# SUPPLIED PASSAGE:
*** Block opens ***

A Review on Early-Stage Risk Prediction for Alzheimer's Disease
Contributors
Suvarna Joshi
Keywords
Proceeding
Track
Engineering and Sciences
License
Copyright (c) 2026 Sustainable Global Societies Initiative

This work is licensed under a Creative Commons Attribution-NonCommercial-NoDerivatives 4.0 International License.
Abstract
Early prediction of Alzheimer’s disease (AD) prior to irreversible neurodegeneration is a critical global healthcare priority. This paper presents a PRISMA-based systematic review of machine learning (ML) and deep learning (DL) approaches for forecasting the conversion from Mild Cognitive Impairment (MCI) to AD. Analyzing the last decade (2016–2026), we highlight a distinct shift from unimodal, handcrafted feature models to fully automated, multimodal architectures. Specifically focusing on the last three years, this review categorizes state-of-the-art works by their data modalities—ranging from neuroimaging and blood biomarkers to digital speech and electroencephalography (EEG). We detail the mathematical mechanisms of multimodal fusion, evaluate major recent works, identify current research gaps (such as clinical generalizability and the "black-box" dilemma), and discuss future trajectories.

*** Block closes ***

# PROVIDED RECORDS:
*** Block opens ***

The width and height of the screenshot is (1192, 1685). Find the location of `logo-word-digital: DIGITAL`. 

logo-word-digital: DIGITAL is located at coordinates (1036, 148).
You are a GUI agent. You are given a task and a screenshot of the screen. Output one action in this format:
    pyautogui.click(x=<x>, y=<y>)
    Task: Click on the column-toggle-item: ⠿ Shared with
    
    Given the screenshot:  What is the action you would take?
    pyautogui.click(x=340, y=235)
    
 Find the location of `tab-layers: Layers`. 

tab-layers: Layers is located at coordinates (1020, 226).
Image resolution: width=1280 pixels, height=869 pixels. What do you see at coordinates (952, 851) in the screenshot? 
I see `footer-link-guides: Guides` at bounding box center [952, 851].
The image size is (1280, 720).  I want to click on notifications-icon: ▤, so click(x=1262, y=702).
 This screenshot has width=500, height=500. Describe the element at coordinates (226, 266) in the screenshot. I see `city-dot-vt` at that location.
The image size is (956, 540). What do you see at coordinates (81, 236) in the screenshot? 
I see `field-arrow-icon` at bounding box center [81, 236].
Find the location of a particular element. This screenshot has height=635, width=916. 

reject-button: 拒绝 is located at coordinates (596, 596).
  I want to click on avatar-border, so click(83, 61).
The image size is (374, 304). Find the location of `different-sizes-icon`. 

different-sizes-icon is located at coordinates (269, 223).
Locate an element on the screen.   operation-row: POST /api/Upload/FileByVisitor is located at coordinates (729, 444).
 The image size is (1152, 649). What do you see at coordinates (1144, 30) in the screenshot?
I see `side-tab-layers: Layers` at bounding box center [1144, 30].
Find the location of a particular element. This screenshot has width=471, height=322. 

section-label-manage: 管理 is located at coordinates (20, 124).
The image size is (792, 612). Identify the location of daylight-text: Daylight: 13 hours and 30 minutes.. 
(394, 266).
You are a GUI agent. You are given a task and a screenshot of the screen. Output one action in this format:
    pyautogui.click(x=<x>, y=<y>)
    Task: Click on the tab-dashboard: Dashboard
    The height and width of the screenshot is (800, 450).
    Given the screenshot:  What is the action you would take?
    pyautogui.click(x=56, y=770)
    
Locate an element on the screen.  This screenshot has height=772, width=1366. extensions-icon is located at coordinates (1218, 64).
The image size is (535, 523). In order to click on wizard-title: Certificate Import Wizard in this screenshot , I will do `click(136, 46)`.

*** Block closes ***

# WHAT THE TASK ASKS:
Write out the Alzheimer's disease review text from "A Review on" up to and including "4.0 International License.", word for word.

# FINAL ANSWER:
A Review on Early-Stage Risk Prediction for Alzheimer's Disease
Contributors
Suvarna Joshi
Keywords
Proceeding
Track
Engineering and Sciences
License
Copyright (c) 2026 Sustainable Global Societies Initiative

This work is licensed under a Creative Commons Attribution-NonCommercial-NoDerivatives 4.0 International License.